Organisations must meet all their data protection requirements yet balance this against the other demands being made on them by industry specific legislation and even their own employees.

This is not always easy for clients. For instance, some organisations are under pressure to collect and publish data on the diversity of their workforce but this can be at odds with GDPR guidance from local regulators on the collection of sensitive employee data.

That tension between GDPR and other business requirements is only likely to increase with the new suite of digital laws coming out of the EU over the next few years, including the Digital Services Act and the AI Act. As such, we advise clients to take a sensible risk based approach to data protection that balances the sometimes conflicting needs of different legislation and stakeholders.

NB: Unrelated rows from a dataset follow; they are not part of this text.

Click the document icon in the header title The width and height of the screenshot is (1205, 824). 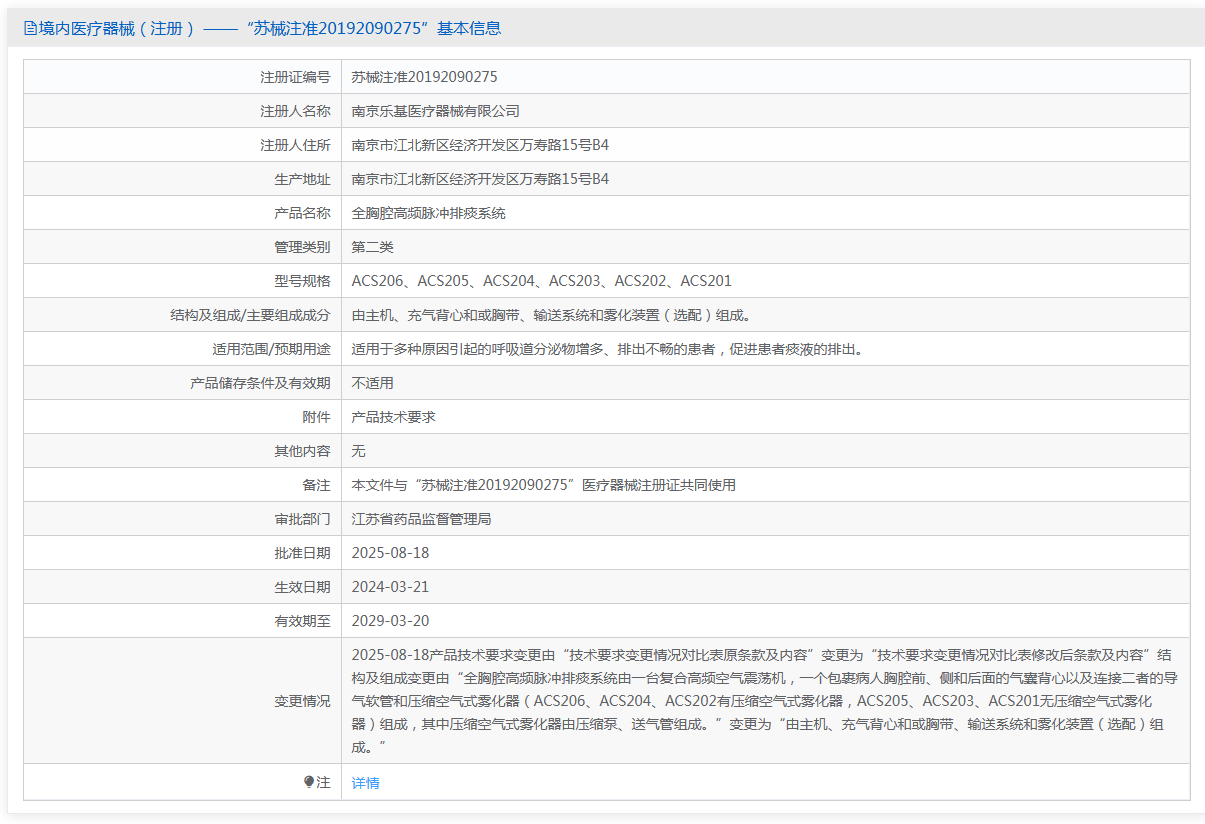point(30,29)
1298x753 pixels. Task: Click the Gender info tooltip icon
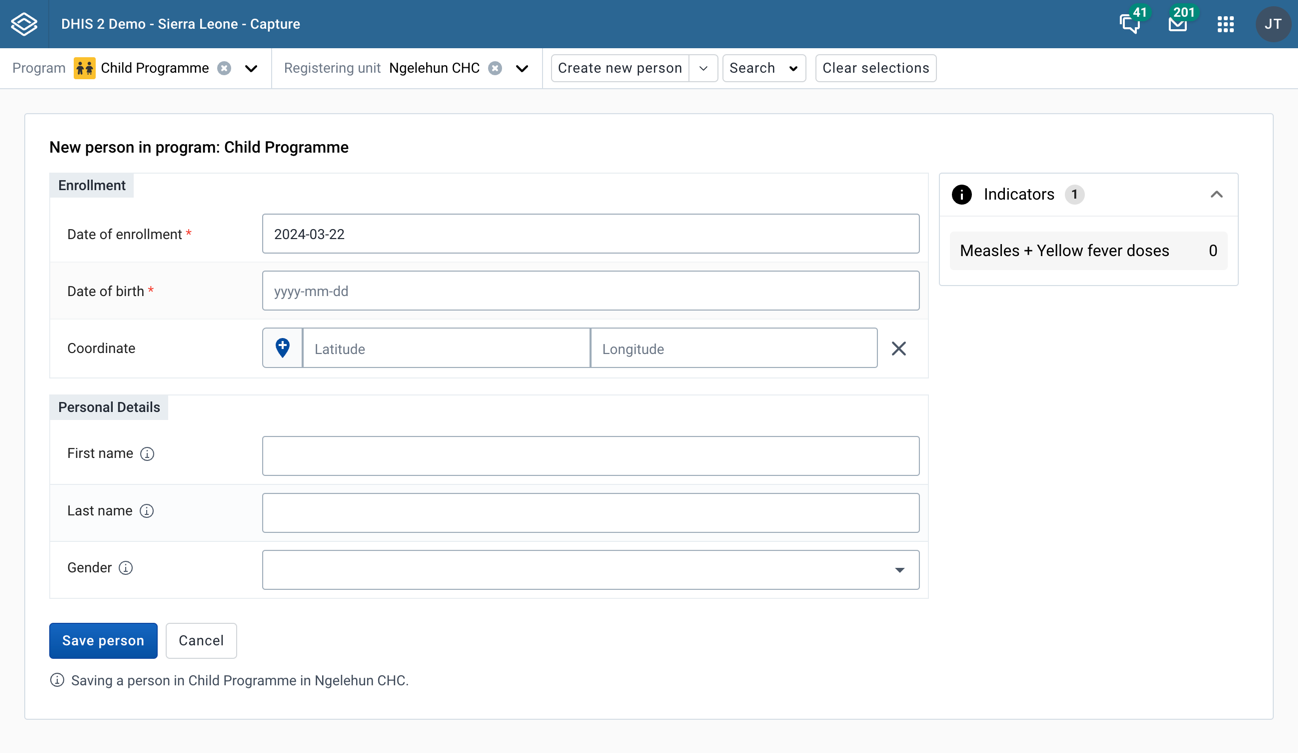tap(126, 567)
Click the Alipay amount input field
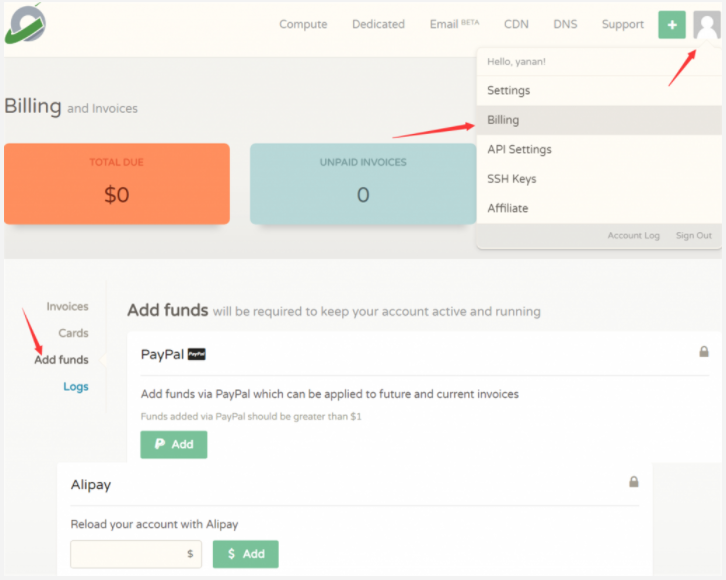Image resolution: width=726 pixels, height=580 pixels. click(128, 554)
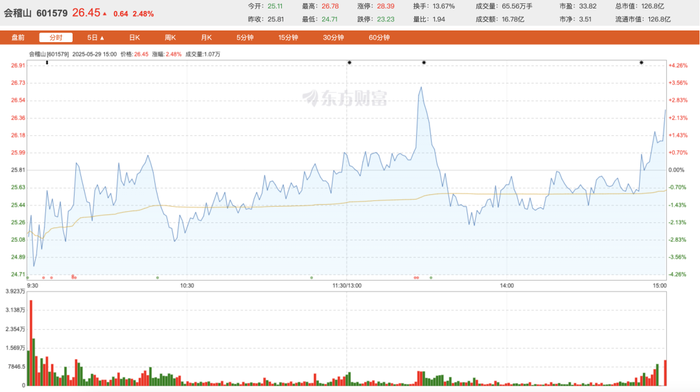Click the green signal dot before 11:30
This screenshot has width=700, height=392.
[312, 278]
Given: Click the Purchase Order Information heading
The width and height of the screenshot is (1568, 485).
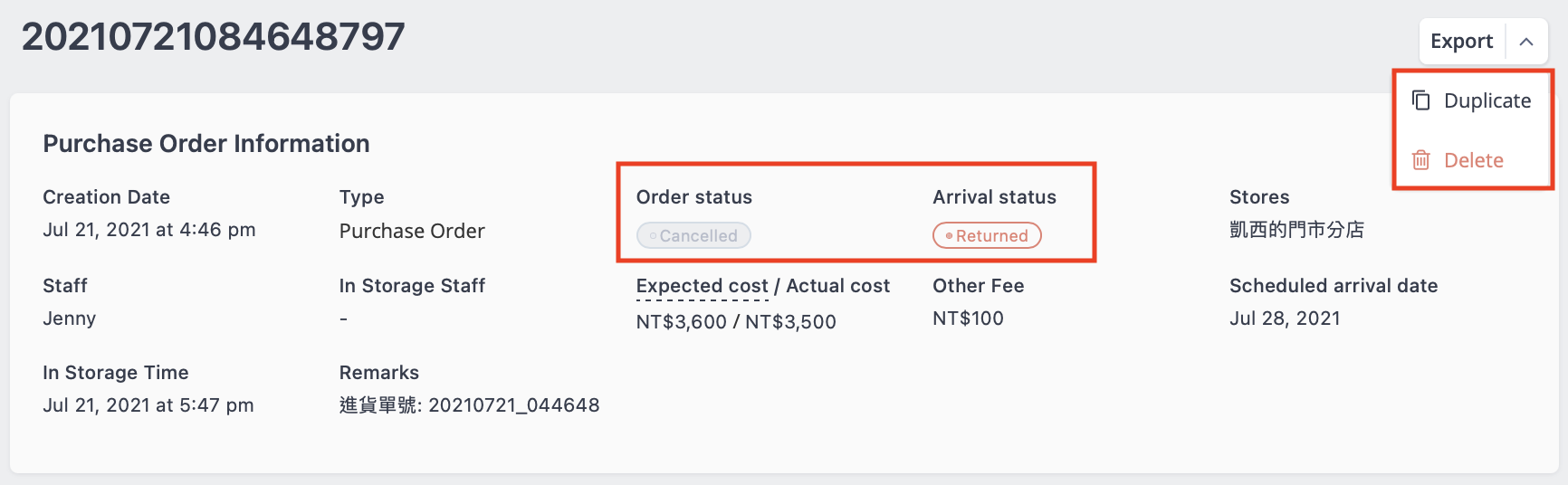Looking at the screenshot, I should (x=206, y=144).
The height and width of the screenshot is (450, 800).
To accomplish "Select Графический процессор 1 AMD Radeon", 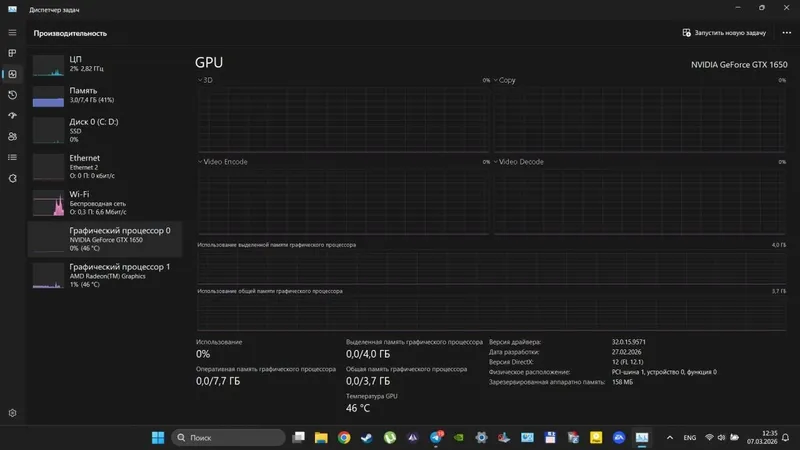I will pos(105,276).
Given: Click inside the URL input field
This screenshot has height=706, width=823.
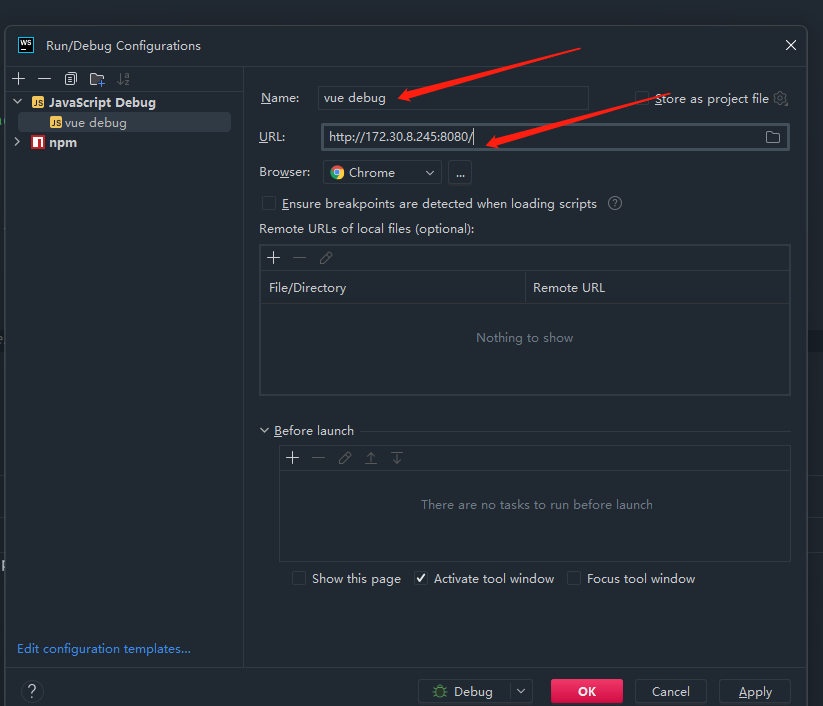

Look to the EU to see how digital governance will evolve

GDPR has not just been a landmark piece of legislation within the EU, its effect has been felt worldwide.

Lawmakers across the globe closely watched the design and implementation of GDPR. While there have been debates around the cost of compliance and whether a more risk-based approach is needed in some countries, the EU’s adoption of GDPR has prompted many countries to rethink their approach to data protection.

In the U.S., numerous states will implement stringent privacy legislation in 2023 and 2024. GDPR has also influenced recent data protection laws and reforms in countries such as Brazil, Canada and India. In APAC, lawmakers have taken inspiration from the GDPR principles of lawfulness, fairness and transparency, and have increased fines to levels similar or higher to those in Europe. Across the region, GDPR-style legislation entered into force in 2022 and 2023. Further data protection reforms are under way. You can read more about these developments in this article.

More broadly, GDPR’s success has meant that the EU is now seen as a trailblazer when it comes to the protection of digital rights. This is a trend that will only increase as the EU brings in a suite of digital reforms in the coming years, including the Data Governance Act, NISD2, the AI Act, and the Digital Services Act. This package of measures aims to keep the EU at the forefront of digital rights.

Privacy issues are only becoming more important as we live more of our life online and as new technologies, such as artificial intelligence, come to the fore. So we believe that business leaders across the world to need to continue to keep an eye on how digital and privacy issues are evolving in the EU if they want to understand how their own market may change in the next five years.

The past five years have illustrated that data protection in Europe is a dynamic area requiring companies to be nimble, understand the EU and local context and have robust strategies in place.